_ACTIVITY_. Show every line of the records below that contains the word "each".

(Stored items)
--*--

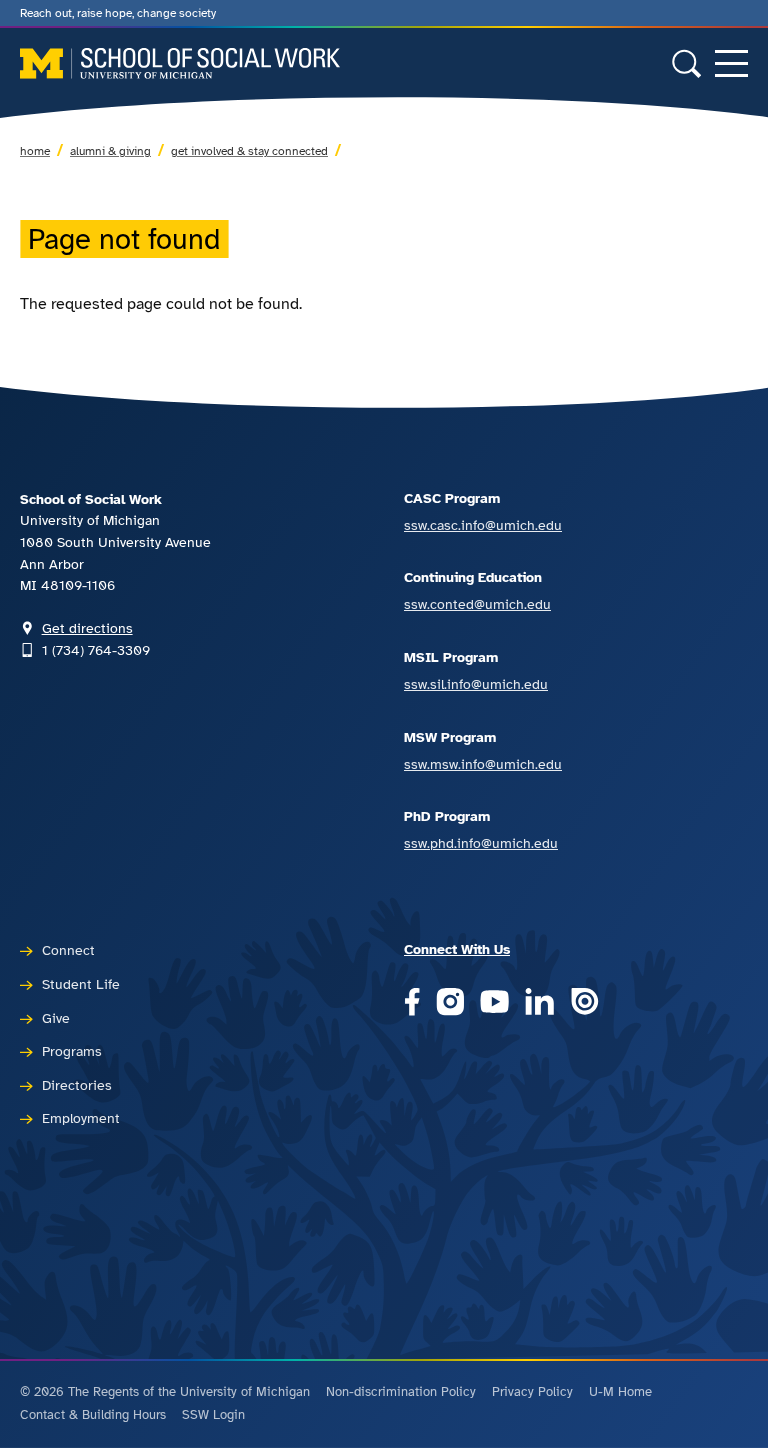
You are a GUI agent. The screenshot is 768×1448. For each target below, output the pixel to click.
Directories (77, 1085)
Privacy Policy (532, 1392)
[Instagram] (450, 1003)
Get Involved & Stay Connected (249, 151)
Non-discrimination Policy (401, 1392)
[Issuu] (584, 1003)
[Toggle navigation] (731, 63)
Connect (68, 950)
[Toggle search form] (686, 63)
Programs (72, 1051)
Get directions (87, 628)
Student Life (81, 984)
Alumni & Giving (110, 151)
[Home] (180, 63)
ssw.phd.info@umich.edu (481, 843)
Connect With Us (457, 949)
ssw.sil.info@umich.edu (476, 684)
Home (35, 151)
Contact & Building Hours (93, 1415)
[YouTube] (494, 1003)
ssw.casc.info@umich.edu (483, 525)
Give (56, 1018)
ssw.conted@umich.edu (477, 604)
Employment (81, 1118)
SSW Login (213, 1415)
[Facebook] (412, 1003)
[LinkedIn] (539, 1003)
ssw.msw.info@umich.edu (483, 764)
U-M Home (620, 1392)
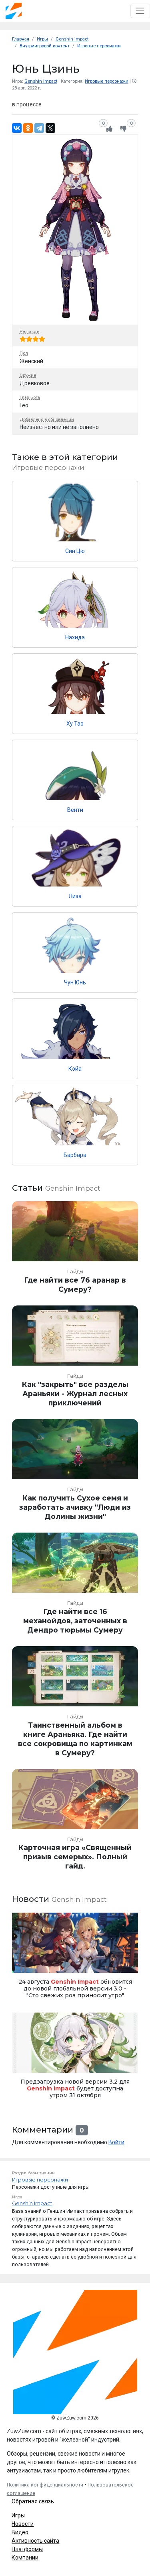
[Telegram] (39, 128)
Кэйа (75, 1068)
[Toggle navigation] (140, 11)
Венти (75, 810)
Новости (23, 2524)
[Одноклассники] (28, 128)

--*--

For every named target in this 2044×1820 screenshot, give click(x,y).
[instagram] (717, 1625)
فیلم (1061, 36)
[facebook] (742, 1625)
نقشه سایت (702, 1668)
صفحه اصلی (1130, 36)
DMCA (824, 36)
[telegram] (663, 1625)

--*--

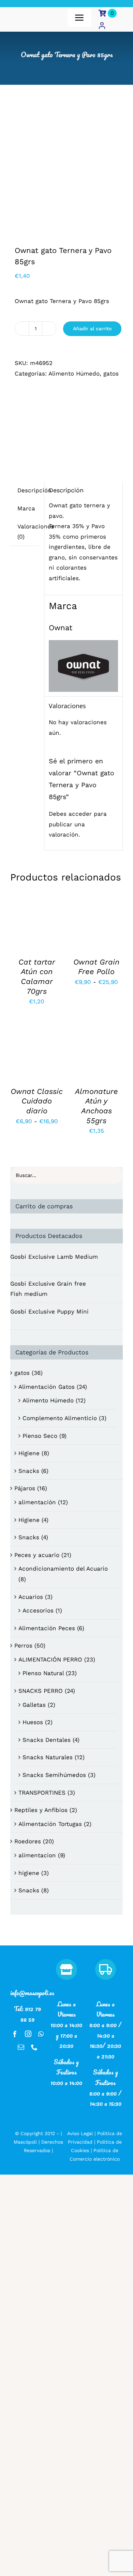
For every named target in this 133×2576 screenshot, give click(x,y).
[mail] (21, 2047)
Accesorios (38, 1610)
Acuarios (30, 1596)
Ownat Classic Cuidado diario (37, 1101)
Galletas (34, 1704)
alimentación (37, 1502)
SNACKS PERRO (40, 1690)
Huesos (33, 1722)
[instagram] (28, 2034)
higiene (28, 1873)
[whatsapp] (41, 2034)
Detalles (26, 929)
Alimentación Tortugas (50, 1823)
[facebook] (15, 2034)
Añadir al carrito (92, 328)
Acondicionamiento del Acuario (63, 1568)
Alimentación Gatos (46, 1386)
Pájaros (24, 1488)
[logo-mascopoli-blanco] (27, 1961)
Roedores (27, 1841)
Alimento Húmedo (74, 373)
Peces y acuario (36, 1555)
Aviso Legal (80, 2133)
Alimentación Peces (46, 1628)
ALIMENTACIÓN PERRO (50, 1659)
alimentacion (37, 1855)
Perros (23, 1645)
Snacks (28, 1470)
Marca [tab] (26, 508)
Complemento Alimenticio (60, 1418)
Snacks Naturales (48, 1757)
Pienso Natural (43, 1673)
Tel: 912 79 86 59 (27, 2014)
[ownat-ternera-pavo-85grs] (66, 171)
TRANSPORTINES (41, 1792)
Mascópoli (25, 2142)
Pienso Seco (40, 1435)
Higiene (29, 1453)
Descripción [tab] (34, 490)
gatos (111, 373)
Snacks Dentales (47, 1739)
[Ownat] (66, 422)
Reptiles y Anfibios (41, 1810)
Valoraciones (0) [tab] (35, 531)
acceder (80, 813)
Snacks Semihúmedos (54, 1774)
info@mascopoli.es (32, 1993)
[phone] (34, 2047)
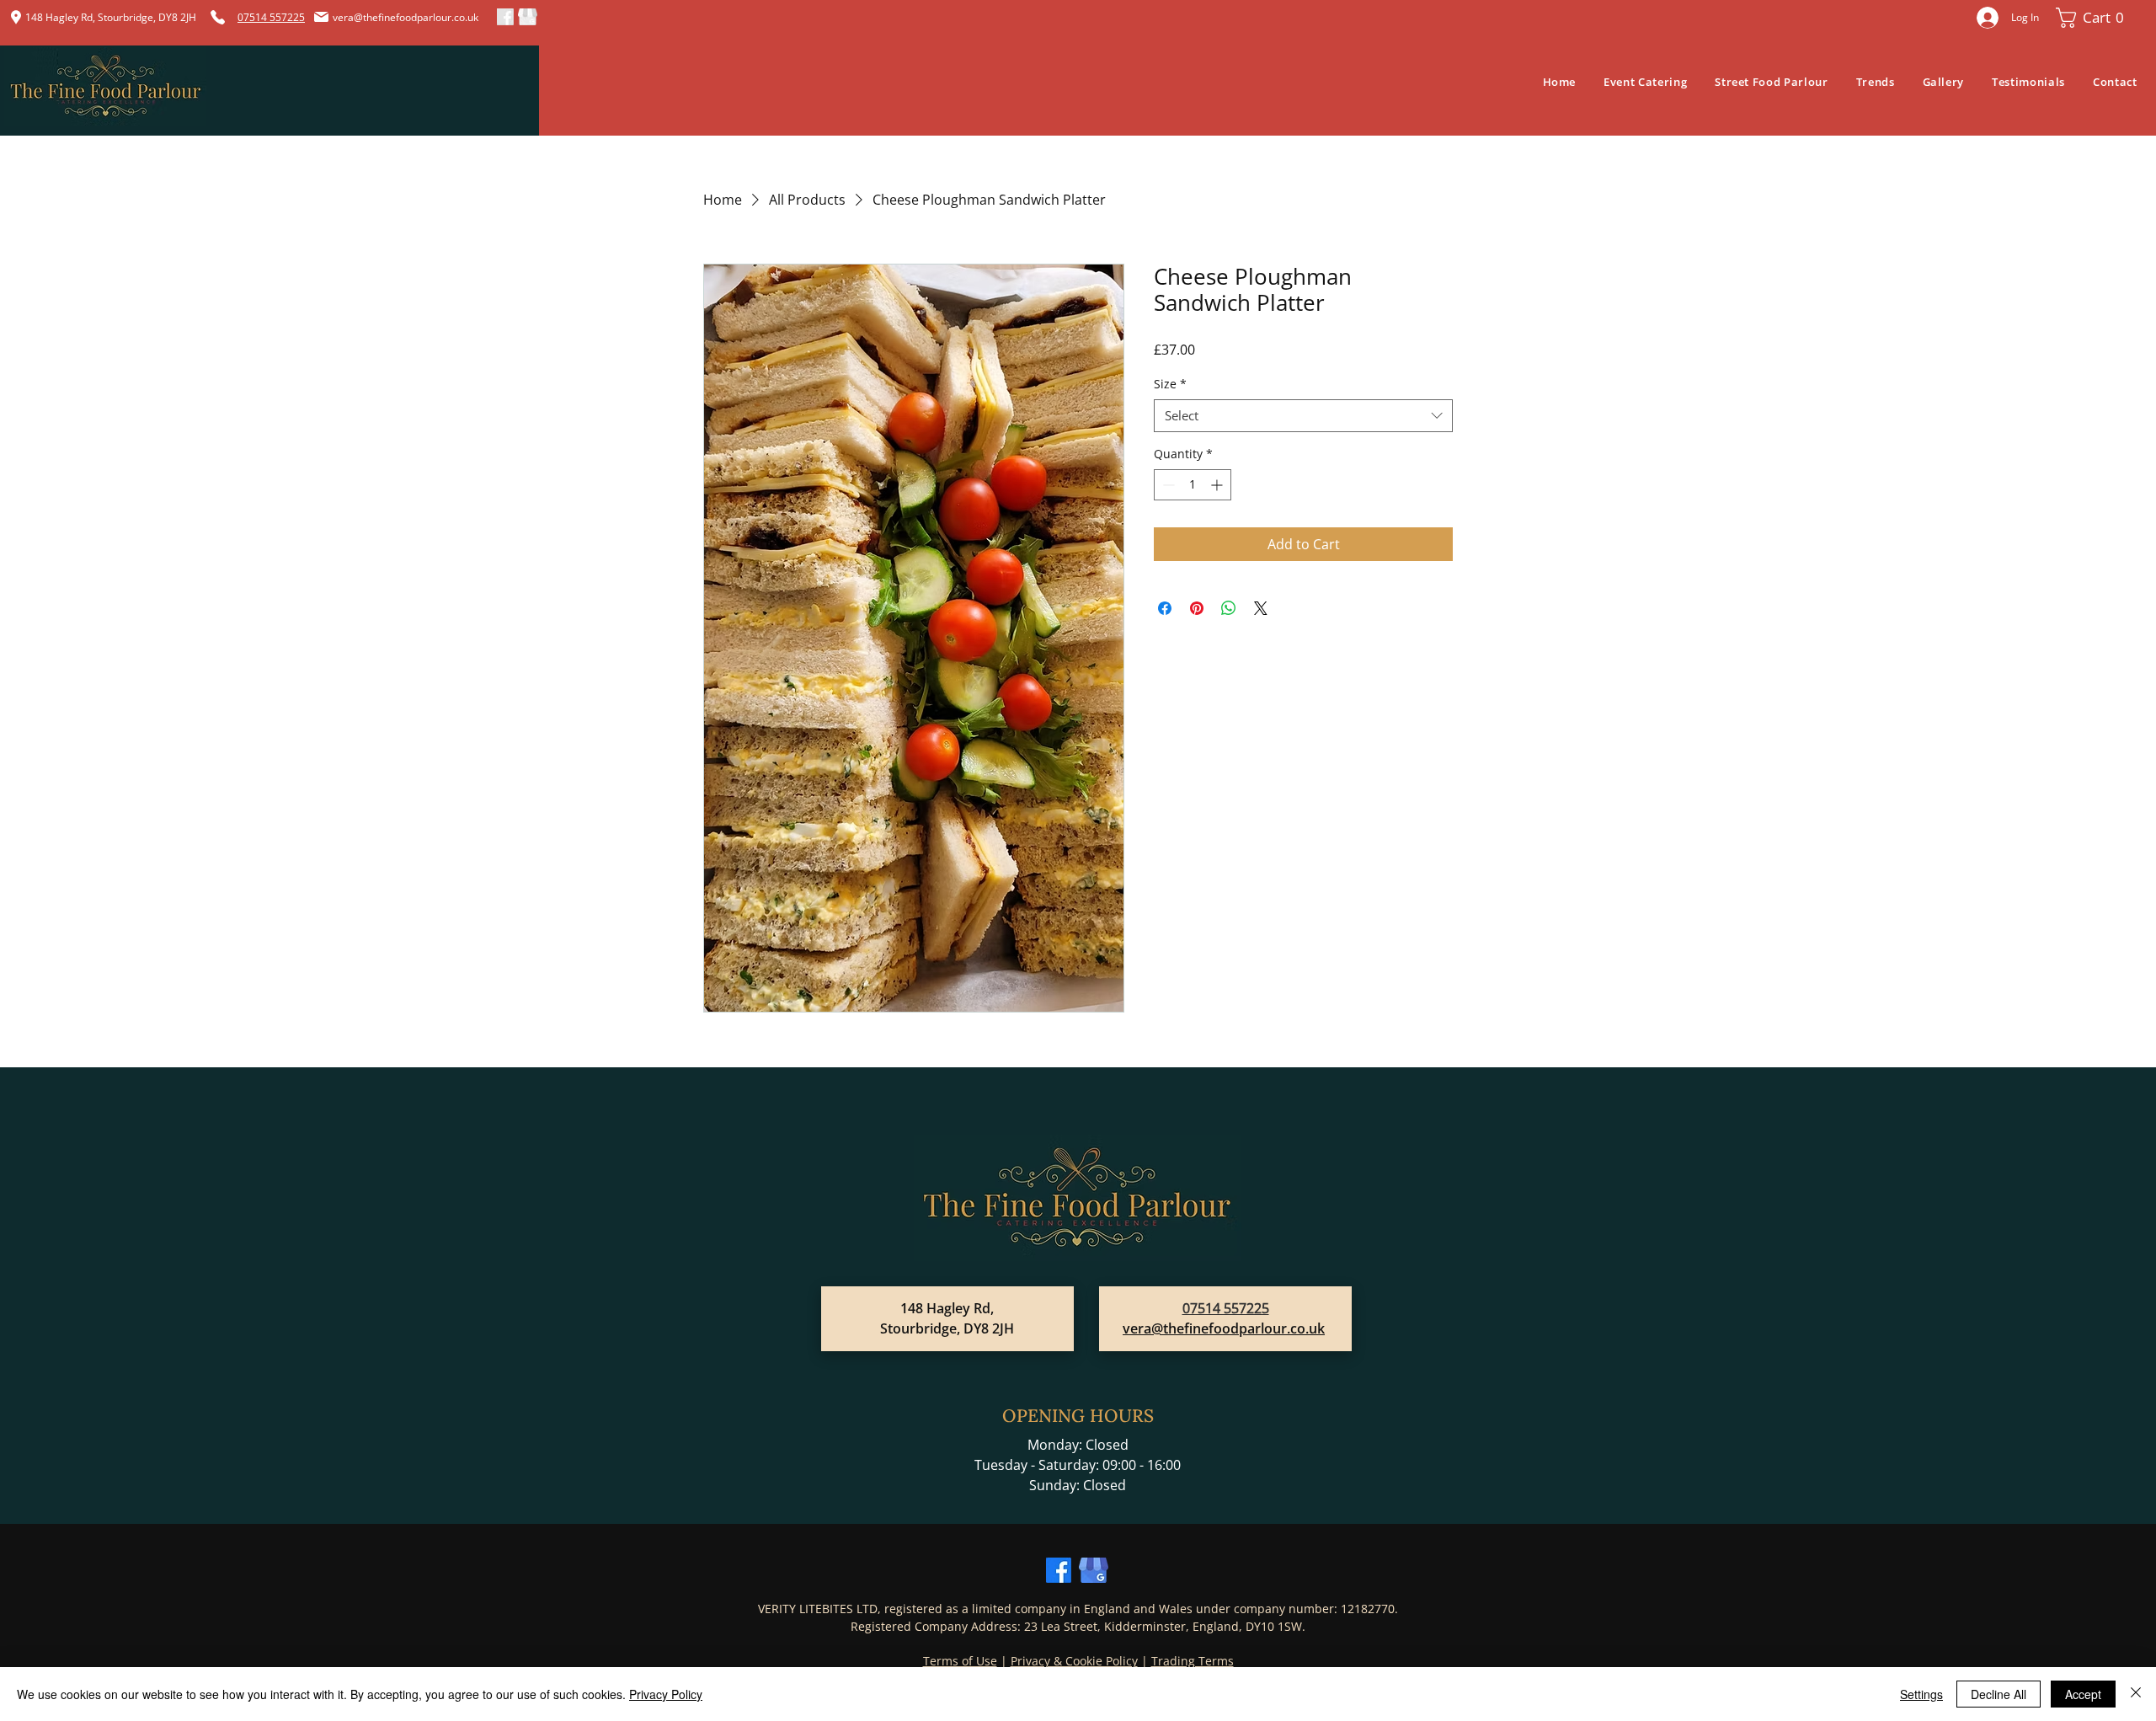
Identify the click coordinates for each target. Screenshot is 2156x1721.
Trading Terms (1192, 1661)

--*--

_ANSWER TO THIS EXERCISE_.
You are a GUI agent. The screenshot is 768×1448. For each target below, output the pixel to click.
Identify the click coordinates for each target. Screenshot is 2156x1721.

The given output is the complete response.